■ **Given instruction**
Render every line of the entries below as a Markdown table with the columns "Row" and "Line," numbering the rows and skipping blank lines. Leave the pictures out of your answer.

■ **Given entries**
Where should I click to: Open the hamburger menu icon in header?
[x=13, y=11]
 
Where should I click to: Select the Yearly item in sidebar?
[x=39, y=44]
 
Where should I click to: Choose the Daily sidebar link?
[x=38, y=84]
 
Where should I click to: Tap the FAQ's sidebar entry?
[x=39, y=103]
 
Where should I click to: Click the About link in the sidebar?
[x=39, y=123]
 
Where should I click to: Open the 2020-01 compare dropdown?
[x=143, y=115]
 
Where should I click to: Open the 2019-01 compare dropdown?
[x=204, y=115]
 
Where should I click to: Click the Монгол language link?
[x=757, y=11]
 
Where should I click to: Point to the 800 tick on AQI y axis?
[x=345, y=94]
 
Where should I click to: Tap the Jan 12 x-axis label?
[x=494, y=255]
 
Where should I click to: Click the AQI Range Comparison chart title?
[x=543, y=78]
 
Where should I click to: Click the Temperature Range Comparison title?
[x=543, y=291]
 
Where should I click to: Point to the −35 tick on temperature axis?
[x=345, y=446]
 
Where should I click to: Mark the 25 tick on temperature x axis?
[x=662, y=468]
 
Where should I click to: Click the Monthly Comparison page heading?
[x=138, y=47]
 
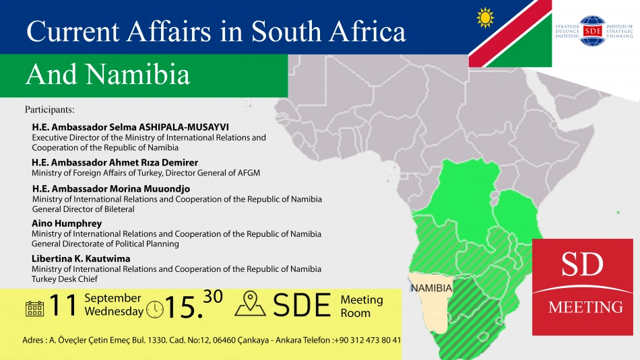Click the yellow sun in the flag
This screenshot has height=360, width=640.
485,17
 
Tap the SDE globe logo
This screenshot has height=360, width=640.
593,31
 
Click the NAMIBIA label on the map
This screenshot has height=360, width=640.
431,288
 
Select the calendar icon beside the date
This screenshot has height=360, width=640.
34,309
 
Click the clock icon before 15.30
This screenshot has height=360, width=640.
155,310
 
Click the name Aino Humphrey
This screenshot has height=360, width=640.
67,223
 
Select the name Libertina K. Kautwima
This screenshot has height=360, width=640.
82,258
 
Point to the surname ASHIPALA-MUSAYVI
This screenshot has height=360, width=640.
184,127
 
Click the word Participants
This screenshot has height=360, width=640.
49,110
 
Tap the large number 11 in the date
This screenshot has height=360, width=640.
63,305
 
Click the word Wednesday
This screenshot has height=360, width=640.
114,312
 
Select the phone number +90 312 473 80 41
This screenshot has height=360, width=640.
367,340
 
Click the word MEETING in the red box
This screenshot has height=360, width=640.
585,307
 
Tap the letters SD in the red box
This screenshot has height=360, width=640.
583,264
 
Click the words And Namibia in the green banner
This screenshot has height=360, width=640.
108,74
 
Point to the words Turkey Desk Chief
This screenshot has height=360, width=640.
65,279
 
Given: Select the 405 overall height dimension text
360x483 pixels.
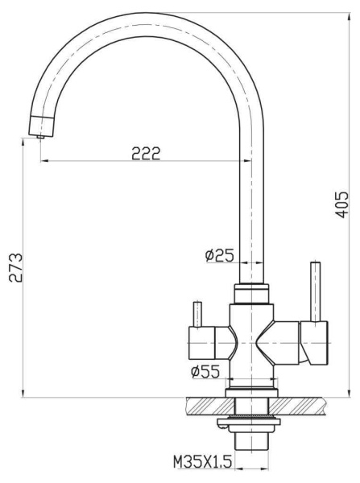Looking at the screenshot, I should tap(341, 205).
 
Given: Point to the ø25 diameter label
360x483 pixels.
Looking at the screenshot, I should tap(219, 255).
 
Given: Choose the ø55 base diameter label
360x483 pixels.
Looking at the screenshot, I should tap(206, 371).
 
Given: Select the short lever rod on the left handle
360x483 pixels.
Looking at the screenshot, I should tap(194, 312).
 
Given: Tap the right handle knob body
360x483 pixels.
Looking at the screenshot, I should tap(314, 340).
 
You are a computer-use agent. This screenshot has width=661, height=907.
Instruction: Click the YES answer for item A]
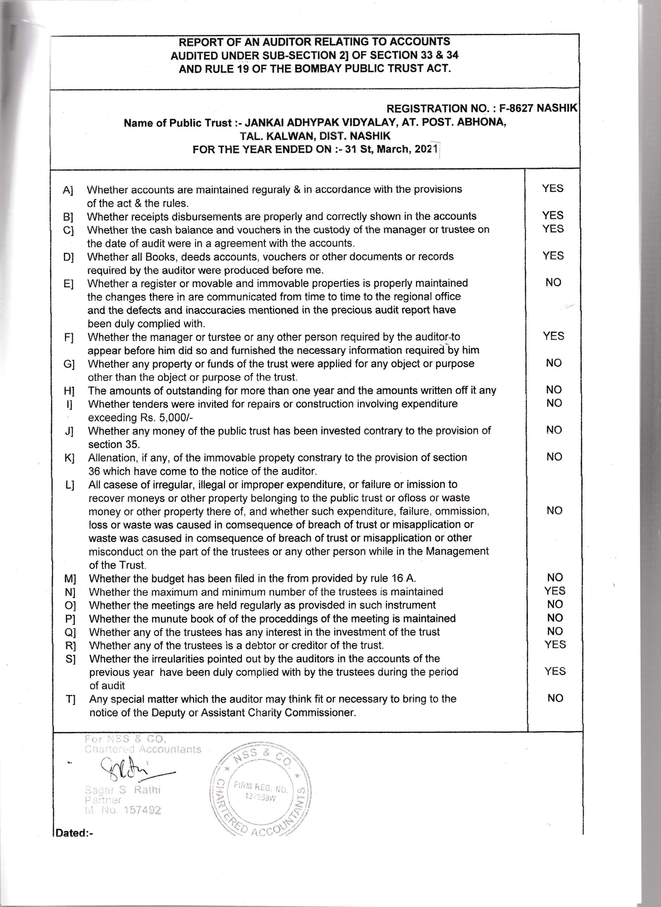552,188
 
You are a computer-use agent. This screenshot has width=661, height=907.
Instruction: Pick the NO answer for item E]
553,282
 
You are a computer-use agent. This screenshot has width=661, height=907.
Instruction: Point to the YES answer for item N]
555,591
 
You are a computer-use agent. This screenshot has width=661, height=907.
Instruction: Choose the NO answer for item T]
555,698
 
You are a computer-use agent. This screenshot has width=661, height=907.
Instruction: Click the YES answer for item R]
555,644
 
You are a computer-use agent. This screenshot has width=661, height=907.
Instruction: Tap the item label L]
70,485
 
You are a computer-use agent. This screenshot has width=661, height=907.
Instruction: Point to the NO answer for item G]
554,363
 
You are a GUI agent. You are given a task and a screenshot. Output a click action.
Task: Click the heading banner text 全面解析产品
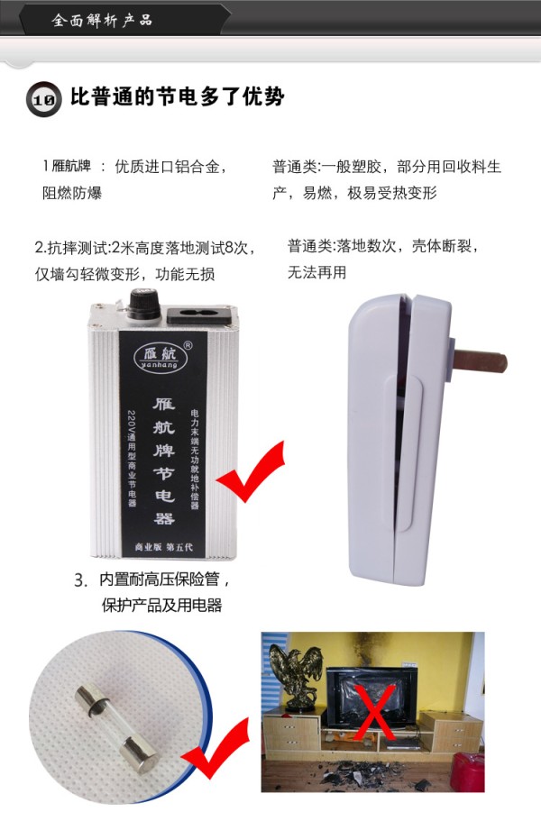point(102,19)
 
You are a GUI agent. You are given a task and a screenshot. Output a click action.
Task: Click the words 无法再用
point(316,271)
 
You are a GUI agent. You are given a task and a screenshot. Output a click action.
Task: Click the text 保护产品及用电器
point(162,605)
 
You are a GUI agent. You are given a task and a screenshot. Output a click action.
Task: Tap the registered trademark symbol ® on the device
point(188,343)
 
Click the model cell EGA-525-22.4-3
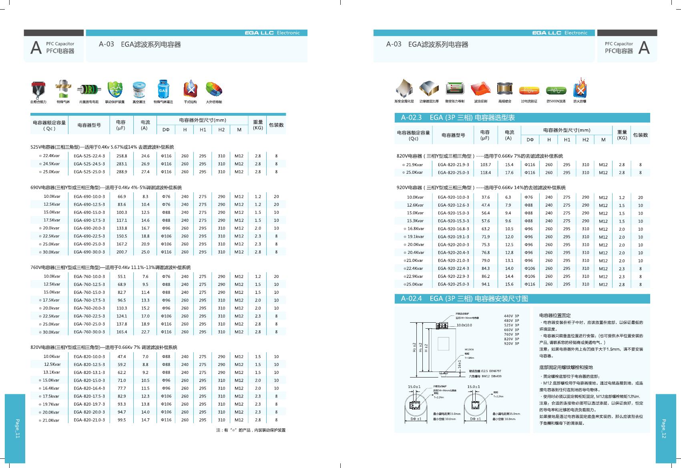tap(89, 156)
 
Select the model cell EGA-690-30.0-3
tap(89, 252)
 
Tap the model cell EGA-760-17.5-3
tap(89, 300)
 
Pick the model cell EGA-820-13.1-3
tap(89, 372)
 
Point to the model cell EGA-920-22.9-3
tap(453, 277)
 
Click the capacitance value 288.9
tap(121, 172)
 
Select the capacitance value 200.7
tap(121, 252)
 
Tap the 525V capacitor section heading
tap(102, 147)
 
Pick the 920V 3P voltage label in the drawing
tap(511, 343)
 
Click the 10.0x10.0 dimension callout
tap(464, 325)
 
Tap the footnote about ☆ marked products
tap(251, 430)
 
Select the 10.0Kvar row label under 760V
tap(52, 276)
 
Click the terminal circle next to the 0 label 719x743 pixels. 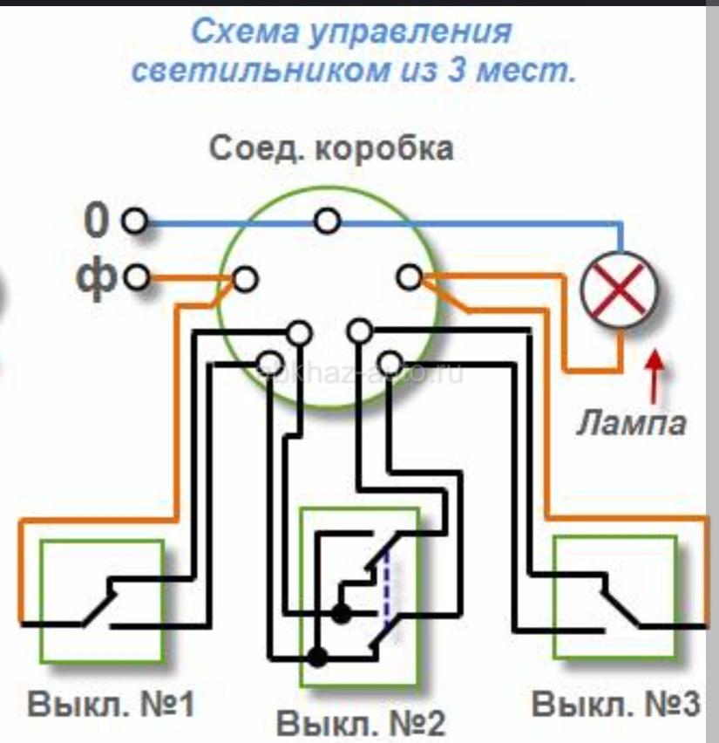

■ **Output of the task**
| Row | Line |
|---|---|
| 1 | Where should I click to: Open the hamburger menu icon in header? |
| 2 | [x=13, y=11] |
| 3 | Where should I click to: Select the Yearly item in sidebar? |
| 4 | [x=39, y=44] |
| 5 | Where should I click to: Choose the Daily sidebar link? |
| 6 | [x=38, y=84] |
| 7 | Where should I click to: Tap the FAQ's sidebar entry? |
| 8 | [x=39, y=103] |
| 9 | Where should I click to: Click the About link in the sidebar? |
| 10 | [x=39, y=123] |
| 11 | Where should I click to: Open the 2020-01 compare dropdown? |
| 12 | [x=143, y=115] |
| 13 | Where should I click to: Open the 2019-01 compare dropdown? |
| 14 | [x=204, y=115] |
| 15 | Where should I click to: Click the Монгол language link? |
| 16 | [x=757, y=11] |
| 17 | Where should I click to: Point to the 800 tick on AQI y axis? |
| 18 | [x=345, y=94] |
| 19 | Where should I click to: Tap the Jan 12 x-axis label? |
| 20 | [x=494, y=255] |
| 21 | Where should I click to: Click the AQI Range Comparison chart title? |
| 22 | [x=543, y=78] |
| 23 | Where should I click to: Click the Temperature Range Comparison title? |
| 24 | [x=543, y=291] |
| 25 | Where should I click to: Point to the −35 tick on temperature axis? |
| 26 | [x=345, y=446] |
| 27 | Where should I click to: Mark the 25 tick on temperature x axis? |
| 28 | [x=662, y=468] |
| 29 | Where should I click to: Click the Monthly Comparison page heading? |
| 30 | [x=138, y=47] |
| 31 | Click the yellow sun in the flag |
| 32 | This screenshot has height=360, width=640. |
| 33 | 485,17 |
| 34 | Tap the SDE globe logo |
| 35 | This screenshot has height=360, width=640. |
| 36 | 593,31 |
| 37 | Click the NAMIBIA label on the map |
| 38 | This screenshot has height=360, width=640. |
| 39 | 431,288 |
| 40 | Select the calendar icon beside the date |
| 41 | This screenshot has height=360, width=640. |
| 42 | 34,309 |
| 43 | Click the clock icon before 15.30 |
| 44 | This screenshot has height=360, width=640. |
| 45 | 155,310 |
| 46 | Click the name Aino Humphrey |
| 47 | This screenshot has height=360, width=640. |
| 48 | 67,223 |
| 49 | Select the name Libertina K. Kautwima |
| 50 | This screenshot has height=360, width=640. |
| 51 | 82,258 |
| 52 | Point to the surname ASHIPALA-MUSAYVI |
| 53 | This screenshot has height=360, width=640. |
| 54 | 184,127 |
| 55 | Click the word Participants |
| 56 | This screenshot has height=360, width=640. |
| 57 | 49,110 |
| 58 | Tap the large number 11 in the date |
| 59 | This screenshot has height=360, width=640. |
| 60 | 63,305 |
| 61 | Click the word Wednesday |
| 62 | This screenshot has height=360, width=640. |
| 63 | 114,312 |
| 64 | Select the phone number +90 312 473 80 41 |
| 65 | This screenshot has height=360, width=640. |
| 66 | 367,340 |
| 67 | Click the word MEETING in the red box |
| 68 | This screenshot has height=360, width=640. |
| 69 | 585,307 |
| 70 | Tap the letters SD in the red box |
| 71 | This screenshot has height=360, width=640. |
| 72 | 583,264 |
| 73 | Click the words And Namibia in the green banner |
| 74 | This screenshot has height=360, width=640. |
| 75 | 108,74 |
| 76 | Point to the words Turkey Desk Chief |
| 77 | This screenshot has height=360, width=640. |
| 78 | 65,279 |
| 79 | Given: Select the 405 overall height dimension text |
| 80 | 360x483 pixels. |
| 81 | Looking at the screenshot, I should tap(341, 205). |
| 82 | Given: Point to the ø25 diameter label |
| 83 | 360x483 pixels. |
| 84 | Looking at the screenshot, I should tap(219, 255). |
| 85 | Given: Choose the ø55 base diameter label |
| 86 | 360x483 pixels. |
| 87 | Looking at the screenshot, I should tap(206, 371). |
| 88 | Given: Select the short lever rod on the left handle |
| 89 | 360x483 pixels. |
| 90 | Looking at the screenshot, I should tap(194, 312). |
| 91 | Given: Tap the right handle knob body |
| 92 | 360x483 pixels. |
| 93 | Looking at the screenshot, I should tap(314, 340). |
| 94 | You are a computer-use agent. This screenshot has width=661, height=907. |
| 95 | Instruction: Click the YES answer for item A] |
| 96 | 552,188 |
| 97 | You are a computer-use agent. This screenshot has width=661, height=907. |
| 98 | Instruction: Pick the NO answer for item E] |
| 99 | 553,282 |
| 100 | You are a computer-use agent. This screenshot has width=661, height=907. |
| 101 | Instruction: Point to the YES answer for item N] |
| 102 | 555,591 |
| 103 | You are a computer-use agent. This screenshot has width=661, height=907. |
| 104 | Instruction: Choose the NO answer for item T] |
| 105 | 555,698 |
| 106 | You are a computer-use agent. This screenshot has width=661, height=907. |
| 107 | Instruction: Click the YES answer for item R] |
| 108 | 555,644 |
| 109 | You are a computer-use agent. This screenshot has width=661, height=907. |
| 110 | Instruction: Tap the item label L] |
| 111 | 70,485 |
| 112 | You are a computer-use agent. This screenshot has width=661, height=907. |
| 113 | Instruction: Point to the NO answer for item G] |
| 114 | 554,363 |
| 115 | You are a GUI agent. You are given a task and a screenshot. Output a click action. |
| 116 | Task: Click the heading banner text 全面解析产品 |
| 117 | point(102,19) |
| 118 | You are a GUI agent. You are given a task and a screenshot. Output a click action. |
| 119 | Task: Click the words 无法再用 |
| 120 | point(316,271) |
| 121 | You are a GUI agent. You are given a task and a screenshot. Output a click action. |
| 122 | Task: Click the text 保护产品及用电器 |
| 123 | point(162,605) |
| 124 | You are a GUI agent. You are given a task and a screenshot. Output a click action. |
| 125 | Task: Tap the registered trademark symbol ® on the device |
| 126 | point(188,343) |
| 127 | Click the model cell EGA-525-22.4-3 |
| 128 | tap(89, 156) |
| 129 | Select the model cell EGA-690-30.0-3 |
| 130 | tap(89, 252) |
| 131 | Tap the model cell EGA-760-17.5-3 |
| 132 | tap(89, 300) |
| 133 | Pick the model cell EGA-820-13.1-3 |
| 134 | tap(89, 372) |
| 135 | Point to the model cell EGA-920-22.9-3 |
| 136 | tap(453, 277) |
| 137 | Click the capacitance value 288.9 |
| 138 | tap(121, 172) |
| 139 | Select the capacitance value 200.7 |
| 140 | tap(121, 252) |
| 141 | Tap the 525V capacitor section heading |
| 142 | tap(102, 147) |
| 143 | Pick the 920V 3P voltage label in the drawing |
| 144 | tap(511, 343) |
| 145 | Click the 10.0x10.0 dimension callout |
| 146 | tap(464, 325) |
| 147 | Tap the footnote about ☆ marked products |
| 148 | tap(251, 430) |
| 149 | Select the 10.0Kvar row label under 760V |
| 150 | tap(52, 276) |
| 151 | Click the terminal circle next to the 0 label 719x743 pixels.  |